Hari ini merupakan terakhir kalinya MPLS bagi siswa baru. Besok mereka akan menghadapi pembelajaran dan berbagai materi yang akan diberikan oleh para guru. Beberapa siswa terlihat sangat bahagia karena masa ini telah berakhir, bagi mereka bertemu dengan anggota inti OSIS dan berbagai kegiatan lainnya itu adalah hal yang melelahkan.
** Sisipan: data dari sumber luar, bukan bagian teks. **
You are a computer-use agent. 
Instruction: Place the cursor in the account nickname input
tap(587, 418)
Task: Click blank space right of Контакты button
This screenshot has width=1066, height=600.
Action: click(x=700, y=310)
Namun tak sedikit juga dari mereka yang tidak rela kalau MPLS sudah berakhir, kebanyakan dari mereka yang tidak rela adalah karena sudah waktunya untuk kembali berhadapan dengan tumpukan tugas dan pelajaran. Selain itu beberapa siswa juga merasa sayang karena tidak akan bertemu kakak-kakak OSIS yang mereka taksir.
Seperti halnya Sean Oktavio, wakil ketua OSIS yang merangkap menjadi ketua. Pribadinya yang memang murah senyum dan ramah membuat banyak adik kelas merasa dekat dengannya. Bahkan tak sedikit mereka yang salah sangka kalau Sean adalah ketua OSIS, yang pada kenyataannya jabatannya hanyalah wakil.
Pemuda bermata rubah itu tengah sibuk berbicara dengan Raden. Ia berulang kali tersenyum bahkan membalas sapaan beberapa adik kelas yang menyapa.
"Jadi seleb nih?" Canda Raden sambil menaik-turunkan alisnya menggoda Sean. Pemuda itu hanya memutar malas bola matanya, kemudian dengan pelan ia memukul lengan Raden yang tertawa puas sedari tadi.
Malas menanggapi temannya, Sean memilih untuk bertanya. "Kelas gue dimana?" Pertanyaannya sukses membuat Raden berhenti tertawa dengan mata terbelalak. Ia seolah tidak percaya akan pertanyaan Sean barusan.
"Sibuk organisasi boleh, tapi kalau sampai gak tau kelas. Itu udah stadium akhir," ucap Raden dengan ekspresi masih tidak percaya. Lawan bicaranya nampak acuh tak acuh dengan hal sepenting ini, sepertinya terlambat tau kelasnya dimana adalah makanan sehari-hari pemuda itu.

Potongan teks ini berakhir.